John Boyd, principal of The Boyd Co., a firm providing location and management counsel that has been active in the aerospace industry, told The Epoch Times that the company views the yet-to-be-established Space Force as a means for the United States to double down on its historic role as a leading-edge country, and said it was imperative to the nation’s security and economic well-being, especially to lead advancements in the high-tech consumer economy.
Boyd said one of the most coveted economic development projects in recent times is the yet-to-be-chosen location of the new U.S. Space Force, which will emerge as a hub for space industry suppliers and manufacturers. His company’s clients include Boeing, Pratt & Whitney, Safran Landing Gear, and the Aerospace Industries Association.
He said the new military branch will reignite talent into the space industry.
“The creation of the Space Force will be yet another catalyst for universities around the country to further promote STEM research and other high-tech academic programs like aerospace, avionics, medical technology, and others,” he said.
The next frontier of warfare, according to Boyd, is data and data security.
“Information, or the lack of it, is power,” he said. “GPS satellite systems critical to our national defense, along with maintaining and advancing virtually all segments of our consumer economy, are housed in space.”

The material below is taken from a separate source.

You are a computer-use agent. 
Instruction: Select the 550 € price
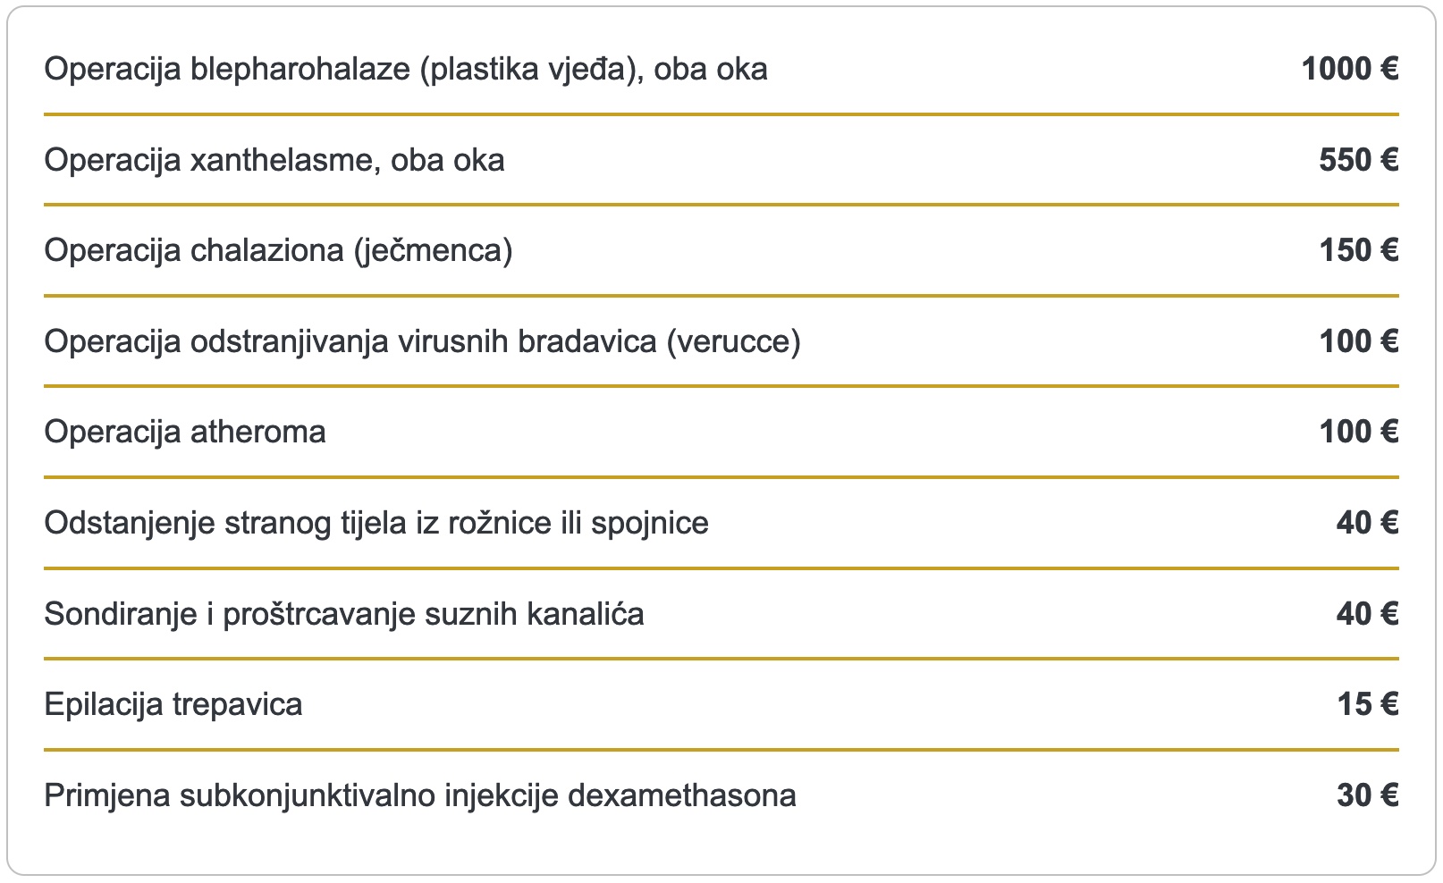pos(1358,161)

Citing his experience in the site-selection field and his work with space and technology clients, Boyd expects the leading aerospace industry states such as Florida, Texas, Colorado, and Alabama to be major benefactors of these new high-tech, space-related investments in new equipment and manufacturing facilities, referring to the new federal spending associated with the Space Command and satellite security.
“Federal spending and private sector partnerships will be analogous to the early days of the internet when the federal government helped subsidize the cost of R&D and building the internet backbone or going back even further to the infrastructure spending associated with the development of our nation’s interstate highway system in the 1950s, under President Eisenhower,” he said.
Raymond, in his speech at CSIS, said he sees partnerships with the commercial industry in relation to the Space Command and Space Force as a “big growth area going forward” and that they have a commercial integration cell on the floor of the Combined Space Operations Center.
He said he’s also working on reducing the classification on some issues so he can more easily have meetings with industries. Raymond said the commercial industry is heading toward autonomous ranges.